Kessler is a final year student at the University of Louisville where he was a Grawemeyer Scholar. He will earn a BA in Applied Geography and a BA in Individual Study of Public Policy and Environmental Mitigation. Kessler was announced as one of 12 members of the American-Irish coalition of George J. Mitchell Scholar of the Year 2023. One of the country’s most prestigious scholarship programs, it sends future American leaders to the island of Ireland for a year of graduate study. Kessler has been recognized for developments in water sampling with the KY Institute for Environment and Sustainable Development and holds a patent pending with the USGS. He co-founded UofL’s first peer-reviewed journal for student research and founded the Commonwealth Policy Alliance, a non-profit think tank that connects university knowledge with legislative partners to develop solutions. With its work on the environmental economics of Kentucky’s bourbon industry, the think tank has drafted a bill ready for presentation in the state legislature. Kessler is Congressman Hal Rogers Scholar, and an admissions specialist with the Kentucky Resource Council. He sees promise for renewable biogas energy in Kentucky from static bourbon waste — the same thing found in Irish whiskey production. Commissioned by the University’s Dean to serve the Sustainability Council, he is one of two student authors of the UofL Climate Action Plan and coordinated negotiations to transition the campus to renewable biogas energy using local methane sources and extracted biotechnology for value from UofL’s Kohn Center for Renewable Energy.

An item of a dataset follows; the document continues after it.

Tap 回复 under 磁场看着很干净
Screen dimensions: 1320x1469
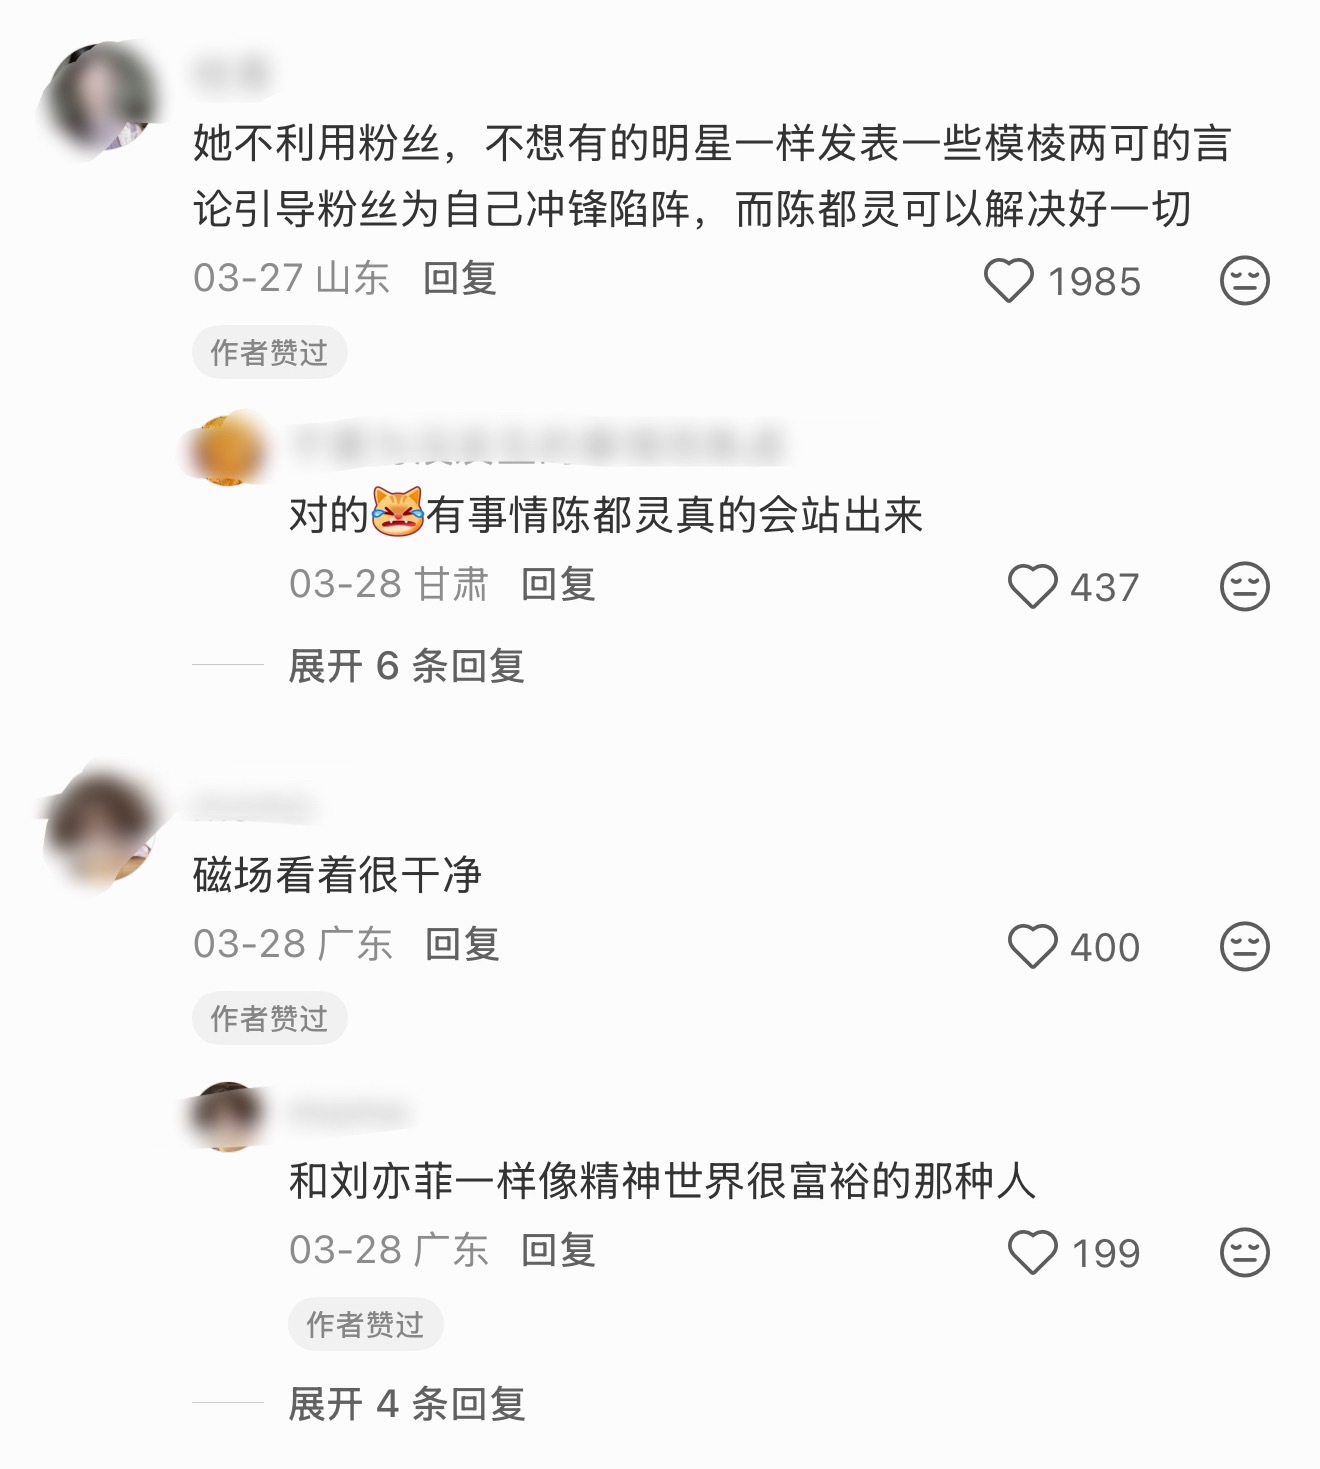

Kessler investigated this technology with CONN Center scientists and developed a proposal to use algae as a bio-renewable, low-carbon alternative to coal or peat, which might generate revenue from growing algae and maintaining carbon-sink swamps like those in Ireland. He will study public policy at University College Dublin.
Kessler says, “Mitchell is among the best in the world, and I am very humbled to receive him from the US-Irish alliance. Beginning with Gatton with the Gatton Research Internship, it is a clear sign that my research experiences and policy projects have been on the right track. I thank God and my family’s support Along the way, as well as those in Kentucky who facilitated my experience after Gatton.All Mitchell Scholars are visionaries with amazing experiences of their own, and I am honored to be among them.As a scholar at Mitchell University, I also look forward to sending some friendly mutual regards across the Irish Sea to my friend Elvin Irihamye, a graduate of Gatton Alum and now a Rhodes scholar at Oxford.”
About Gatton Academy Founded in 2007, Gatton Academy is Kentucky’s first two-year residential program for the gifted, talented, and high-achieving young and old. Gatton Academy students apply as high school sophomores, enroll as juniors, and are full-time WKU students pursuing interests in advanced STEM fields.